===== Records provided

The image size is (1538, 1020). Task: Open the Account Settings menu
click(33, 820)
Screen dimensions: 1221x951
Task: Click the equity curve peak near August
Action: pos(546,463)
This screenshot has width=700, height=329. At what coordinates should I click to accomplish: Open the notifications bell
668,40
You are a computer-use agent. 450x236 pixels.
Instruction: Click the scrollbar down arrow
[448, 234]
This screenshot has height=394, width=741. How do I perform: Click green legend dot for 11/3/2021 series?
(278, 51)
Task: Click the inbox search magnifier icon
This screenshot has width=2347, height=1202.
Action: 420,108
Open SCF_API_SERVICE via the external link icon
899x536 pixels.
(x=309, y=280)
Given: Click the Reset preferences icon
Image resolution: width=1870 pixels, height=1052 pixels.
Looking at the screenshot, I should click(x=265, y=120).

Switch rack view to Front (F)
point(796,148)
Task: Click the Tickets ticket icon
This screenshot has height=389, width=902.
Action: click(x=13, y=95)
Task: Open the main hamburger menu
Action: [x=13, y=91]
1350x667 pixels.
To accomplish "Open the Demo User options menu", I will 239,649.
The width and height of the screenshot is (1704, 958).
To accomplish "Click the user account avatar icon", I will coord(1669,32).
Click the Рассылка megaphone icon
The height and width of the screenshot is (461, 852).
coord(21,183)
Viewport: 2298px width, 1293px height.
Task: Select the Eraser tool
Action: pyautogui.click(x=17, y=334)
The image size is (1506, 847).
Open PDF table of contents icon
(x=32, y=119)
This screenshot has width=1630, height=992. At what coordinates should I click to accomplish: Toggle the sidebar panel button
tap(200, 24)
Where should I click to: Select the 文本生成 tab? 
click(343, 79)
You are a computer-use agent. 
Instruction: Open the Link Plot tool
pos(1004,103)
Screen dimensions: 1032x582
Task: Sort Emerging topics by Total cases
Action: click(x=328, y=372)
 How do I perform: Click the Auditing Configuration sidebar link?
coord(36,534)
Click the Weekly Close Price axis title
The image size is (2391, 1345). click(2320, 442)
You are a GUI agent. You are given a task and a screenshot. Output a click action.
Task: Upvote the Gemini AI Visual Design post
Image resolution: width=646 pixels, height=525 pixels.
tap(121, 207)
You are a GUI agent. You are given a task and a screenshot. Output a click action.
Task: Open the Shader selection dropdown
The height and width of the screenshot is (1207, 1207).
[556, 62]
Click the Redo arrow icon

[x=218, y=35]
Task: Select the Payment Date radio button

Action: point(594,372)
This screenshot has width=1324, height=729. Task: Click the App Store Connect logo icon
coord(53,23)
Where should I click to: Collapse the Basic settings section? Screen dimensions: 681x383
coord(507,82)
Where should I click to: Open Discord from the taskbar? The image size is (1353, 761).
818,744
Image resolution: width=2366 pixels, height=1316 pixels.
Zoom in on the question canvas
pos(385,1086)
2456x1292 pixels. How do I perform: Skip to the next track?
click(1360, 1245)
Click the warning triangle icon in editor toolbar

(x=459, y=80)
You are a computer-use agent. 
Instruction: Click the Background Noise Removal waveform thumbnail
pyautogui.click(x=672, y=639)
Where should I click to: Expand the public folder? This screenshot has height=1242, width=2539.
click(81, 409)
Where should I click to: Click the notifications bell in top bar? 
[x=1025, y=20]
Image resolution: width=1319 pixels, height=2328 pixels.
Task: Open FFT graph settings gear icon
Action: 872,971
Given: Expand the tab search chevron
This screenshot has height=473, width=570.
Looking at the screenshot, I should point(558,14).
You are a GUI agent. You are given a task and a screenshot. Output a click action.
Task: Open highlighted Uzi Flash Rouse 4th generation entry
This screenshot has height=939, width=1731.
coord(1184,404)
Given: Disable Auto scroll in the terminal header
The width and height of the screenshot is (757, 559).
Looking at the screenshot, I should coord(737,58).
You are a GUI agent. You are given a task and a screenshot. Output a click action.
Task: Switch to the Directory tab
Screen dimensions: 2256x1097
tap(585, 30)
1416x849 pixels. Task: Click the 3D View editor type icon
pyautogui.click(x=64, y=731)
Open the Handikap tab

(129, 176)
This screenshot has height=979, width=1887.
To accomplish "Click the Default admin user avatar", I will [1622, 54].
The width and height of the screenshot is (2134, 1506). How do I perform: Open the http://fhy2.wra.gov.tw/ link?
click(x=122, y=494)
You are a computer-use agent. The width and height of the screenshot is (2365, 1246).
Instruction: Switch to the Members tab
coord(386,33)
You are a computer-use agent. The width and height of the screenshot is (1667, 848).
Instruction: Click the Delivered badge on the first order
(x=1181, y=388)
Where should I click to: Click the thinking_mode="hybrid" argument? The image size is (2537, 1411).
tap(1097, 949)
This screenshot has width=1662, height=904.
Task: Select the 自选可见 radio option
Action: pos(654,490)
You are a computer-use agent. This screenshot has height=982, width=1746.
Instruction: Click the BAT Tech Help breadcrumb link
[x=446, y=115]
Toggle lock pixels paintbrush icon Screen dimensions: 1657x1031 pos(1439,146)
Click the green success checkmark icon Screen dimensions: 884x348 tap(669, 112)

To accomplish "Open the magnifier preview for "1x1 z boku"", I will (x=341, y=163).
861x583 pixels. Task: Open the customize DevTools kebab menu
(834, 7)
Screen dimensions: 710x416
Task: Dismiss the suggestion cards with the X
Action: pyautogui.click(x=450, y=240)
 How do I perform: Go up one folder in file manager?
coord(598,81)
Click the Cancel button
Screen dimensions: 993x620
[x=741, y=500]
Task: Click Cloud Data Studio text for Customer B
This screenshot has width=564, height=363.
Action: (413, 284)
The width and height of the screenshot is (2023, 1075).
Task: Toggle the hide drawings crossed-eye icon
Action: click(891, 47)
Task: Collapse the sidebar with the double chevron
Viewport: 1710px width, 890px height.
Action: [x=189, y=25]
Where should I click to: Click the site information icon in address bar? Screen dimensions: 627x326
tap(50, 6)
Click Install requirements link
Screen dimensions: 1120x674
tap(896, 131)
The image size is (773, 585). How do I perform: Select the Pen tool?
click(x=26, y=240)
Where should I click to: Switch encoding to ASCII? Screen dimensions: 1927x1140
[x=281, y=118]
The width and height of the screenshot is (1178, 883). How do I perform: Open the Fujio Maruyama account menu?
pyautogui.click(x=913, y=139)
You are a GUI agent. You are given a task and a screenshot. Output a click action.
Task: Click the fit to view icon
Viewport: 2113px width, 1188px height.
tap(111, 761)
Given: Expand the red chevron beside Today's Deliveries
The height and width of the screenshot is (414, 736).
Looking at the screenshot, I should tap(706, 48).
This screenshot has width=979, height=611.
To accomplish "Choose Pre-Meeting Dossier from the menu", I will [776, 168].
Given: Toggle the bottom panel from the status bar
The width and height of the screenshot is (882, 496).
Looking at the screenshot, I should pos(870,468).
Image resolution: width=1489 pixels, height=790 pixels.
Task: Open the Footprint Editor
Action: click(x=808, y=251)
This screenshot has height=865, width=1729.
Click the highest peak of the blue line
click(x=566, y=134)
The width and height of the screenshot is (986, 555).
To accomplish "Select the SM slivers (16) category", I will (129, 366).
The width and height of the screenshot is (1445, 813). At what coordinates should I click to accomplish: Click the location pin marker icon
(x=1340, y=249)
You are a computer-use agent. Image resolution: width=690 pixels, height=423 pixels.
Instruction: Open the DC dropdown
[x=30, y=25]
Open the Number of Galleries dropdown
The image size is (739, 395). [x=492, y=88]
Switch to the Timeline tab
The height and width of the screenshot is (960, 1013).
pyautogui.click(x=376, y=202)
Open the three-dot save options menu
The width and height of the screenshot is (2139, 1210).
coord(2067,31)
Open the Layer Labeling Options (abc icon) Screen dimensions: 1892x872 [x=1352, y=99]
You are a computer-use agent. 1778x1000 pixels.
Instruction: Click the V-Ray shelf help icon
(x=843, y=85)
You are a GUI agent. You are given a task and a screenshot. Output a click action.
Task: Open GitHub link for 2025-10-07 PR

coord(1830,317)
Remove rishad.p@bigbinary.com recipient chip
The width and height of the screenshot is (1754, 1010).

==========

__Task requirements__. Which of the lines above hold the word "avatar"? Copy each one.

__Exercise solution__.
To accomplish "Click the user account avatar icon", I will coord(1669,32).
To accomplish "Click the Default admin user avatar", I will [1622, 54].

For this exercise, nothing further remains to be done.